What is being asked: Look through the material below and copy exactly the lines from the line with "How do I perform: Click" to the line with "Click the Setup installer icon in title bar", those two lines included.

Records to process:
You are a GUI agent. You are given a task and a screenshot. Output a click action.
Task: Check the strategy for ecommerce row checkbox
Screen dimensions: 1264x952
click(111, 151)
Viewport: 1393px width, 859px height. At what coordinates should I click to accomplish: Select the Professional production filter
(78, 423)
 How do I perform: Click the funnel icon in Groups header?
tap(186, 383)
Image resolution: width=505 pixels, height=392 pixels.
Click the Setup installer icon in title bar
--
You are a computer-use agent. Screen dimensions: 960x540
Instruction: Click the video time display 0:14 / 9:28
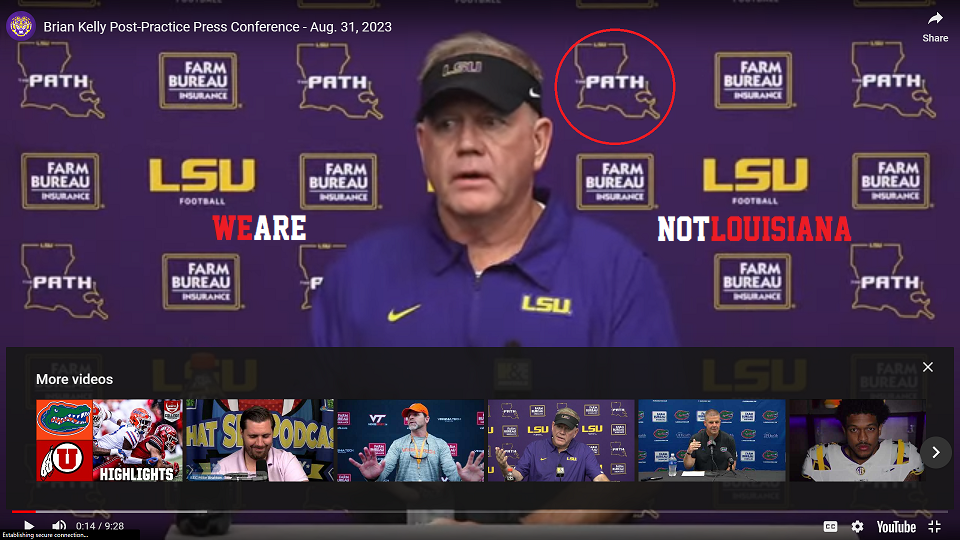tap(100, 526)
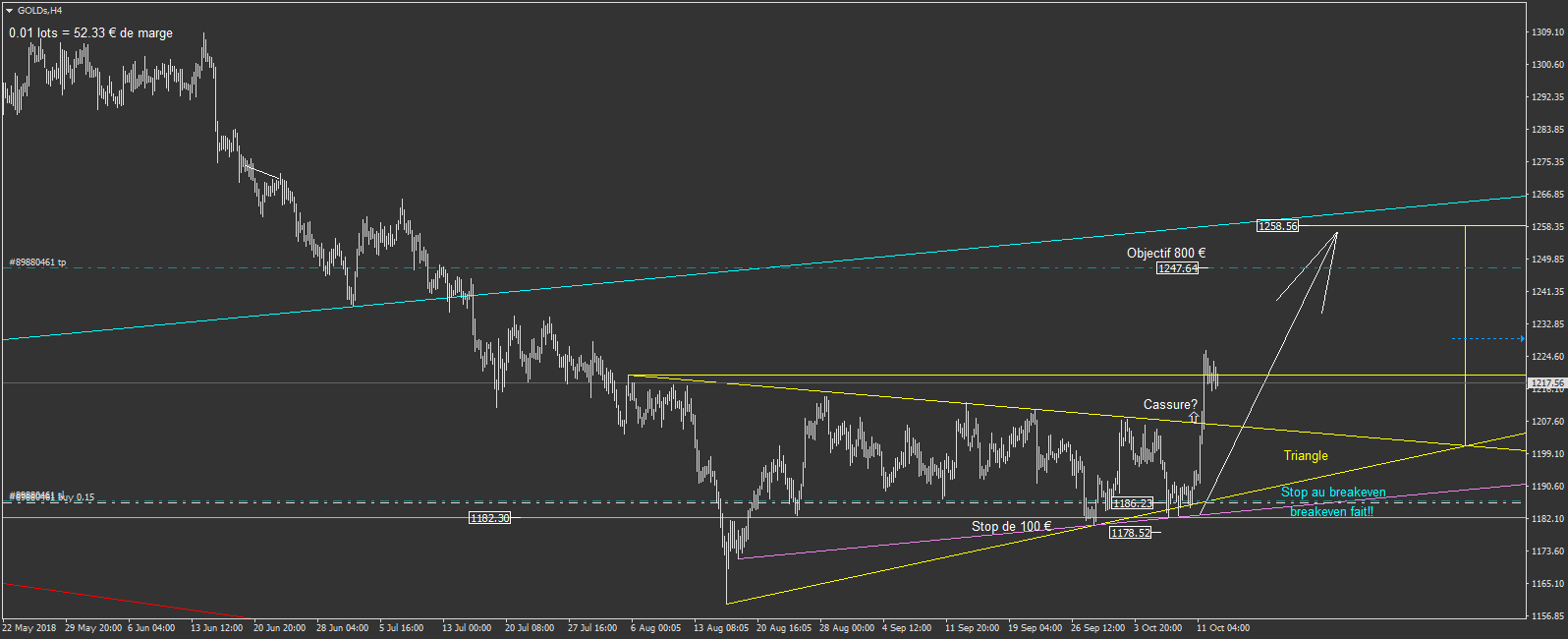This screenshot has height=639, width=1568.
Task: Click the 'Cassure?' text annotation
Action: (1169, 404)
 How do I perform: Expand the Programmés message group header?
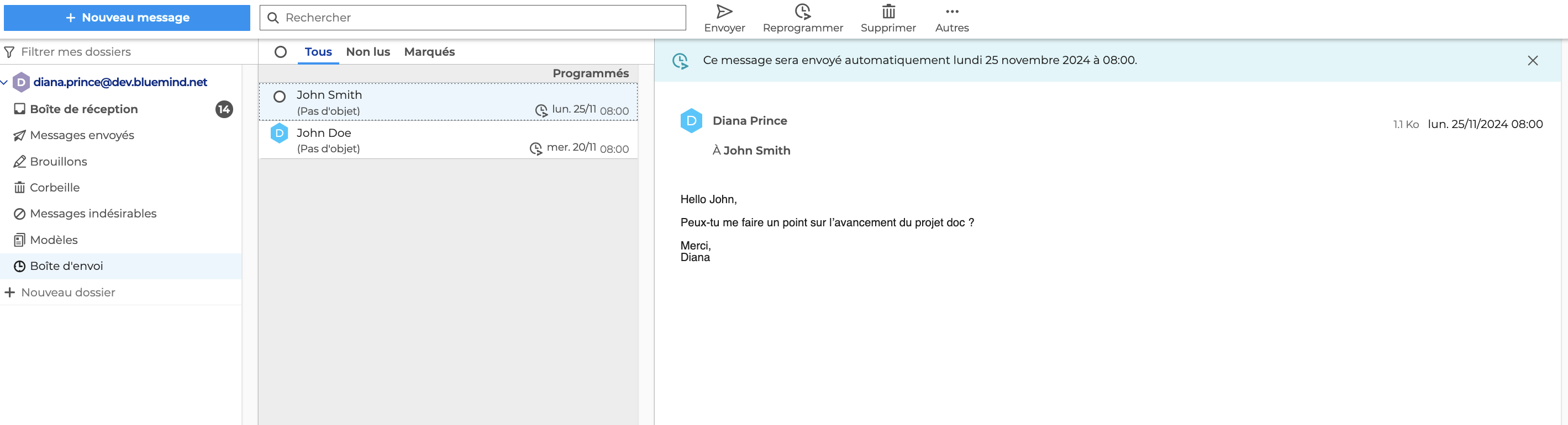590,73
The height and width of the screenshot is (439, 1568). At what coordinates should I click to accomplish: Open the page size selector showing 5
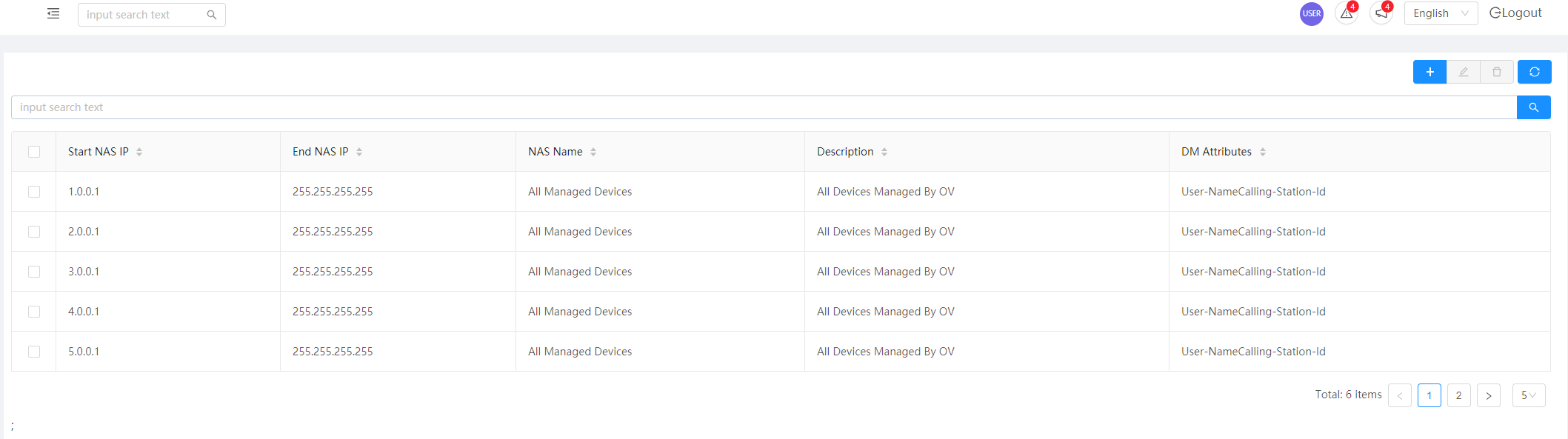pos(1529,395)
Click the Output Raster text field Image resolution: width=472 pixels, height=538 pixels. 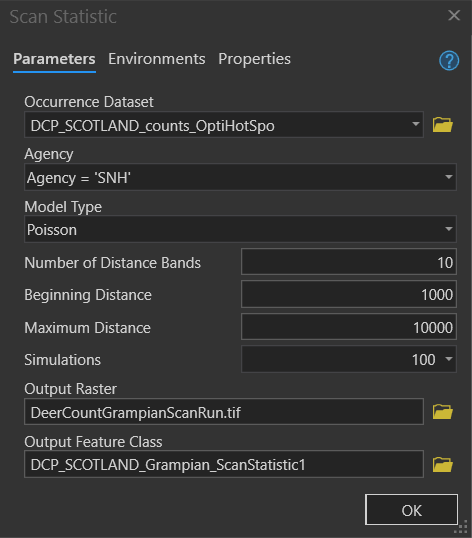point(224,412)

Reply to the exercise:
 How do I perform: Click the funnel icon in Groups header?
tap(186, 383)
Image resolution: width=505 pixels, height=392 pixels.
Click the Setup installer icon in title bar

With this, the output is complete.